Su recomendación más urgente fue empezar a hablar. Normalizar el tema en familia, reconocer la propia mortalidad, permitirse sentir las emociones que esa realidad genera. "Empezar a vivir como si nos fuéramos a morir", dijo, no como ejercicio de angustia, sino como acto de honestidad y amor hacia quienes nos rodean.
"Nosotros tenemos que crear un contenedor para que esta persona tenga las mejores circunstancias al final de la vida. Garantizar la mejor calidad de vida mientras aún estamos vivos." — Alexander Aldarondo Jiménez · Fundador · AMORir
También subrayó la importancia de la autonomía de la persona que está muriendo: si aún está consciente, debe poder participar del diseño de ese espacio, de quién la acompaña, de cómo quiere que sean esos últimos momentos. "Una muerte digna", concluyó, "es posible cuando nos preparamos para ella."

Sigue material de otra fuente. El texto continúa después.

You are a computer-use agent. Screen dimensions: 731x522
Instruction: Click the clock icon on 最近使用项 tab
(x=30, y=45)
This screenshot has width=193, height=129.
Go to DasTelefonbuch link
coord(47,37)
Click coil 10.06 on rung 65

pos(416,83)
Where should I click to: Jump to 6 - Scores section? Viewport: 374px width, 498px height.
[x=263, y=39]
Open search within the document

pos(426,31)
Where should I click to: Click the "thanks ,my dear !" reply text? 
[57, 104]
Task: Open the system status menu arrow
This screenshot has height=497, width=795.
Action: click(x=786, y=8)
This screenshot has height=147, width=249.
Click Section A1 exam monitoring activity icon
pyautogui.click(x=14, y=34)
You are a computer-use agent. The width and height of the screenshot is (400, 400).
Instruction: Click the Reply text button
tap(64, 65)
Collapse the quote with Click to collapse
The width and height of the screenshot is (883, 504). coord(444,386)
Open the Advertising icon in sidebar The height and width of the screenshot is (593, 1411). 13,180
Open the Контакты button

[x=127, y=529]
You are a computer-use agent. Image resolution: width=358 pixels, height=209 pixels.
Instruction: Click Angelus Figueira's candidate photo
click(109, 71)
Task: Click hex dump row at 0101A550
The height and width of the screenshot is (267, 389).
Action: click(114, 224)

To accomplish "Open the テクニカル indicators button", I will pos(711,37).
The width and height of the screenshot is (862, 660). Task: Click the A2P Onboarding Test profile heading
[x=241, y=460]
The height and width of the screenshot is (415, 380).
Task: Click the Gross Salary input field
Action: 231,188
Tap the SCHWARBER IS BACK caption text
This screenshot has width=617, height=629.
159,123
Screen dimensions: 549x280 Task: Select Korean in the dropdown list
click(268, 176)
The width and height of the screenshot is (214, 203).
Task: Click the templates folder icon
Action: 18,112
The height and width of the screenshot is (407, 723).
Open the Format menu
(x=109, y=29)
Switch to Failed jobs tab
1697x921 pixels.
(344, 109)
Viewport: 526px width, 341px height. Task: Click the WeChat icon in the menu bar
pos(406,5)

Donación de órganos: una decisión que salva hasta 80 vidas — Jennifer Oquendo, Lifelink Puerto Rico

Jennifer Oquendo, gerente de Asuntos Públicos de Lifelink Puerto Rico, llegó al panel con una campaña que resume perfectamente el espíritu de la donación: Tu Historia Continúa. Porque eso es exactamente lo que ocurre cuando alguien decide ser donante de órganos y tejidos: una historia que parecía terminada sigue viva en otros.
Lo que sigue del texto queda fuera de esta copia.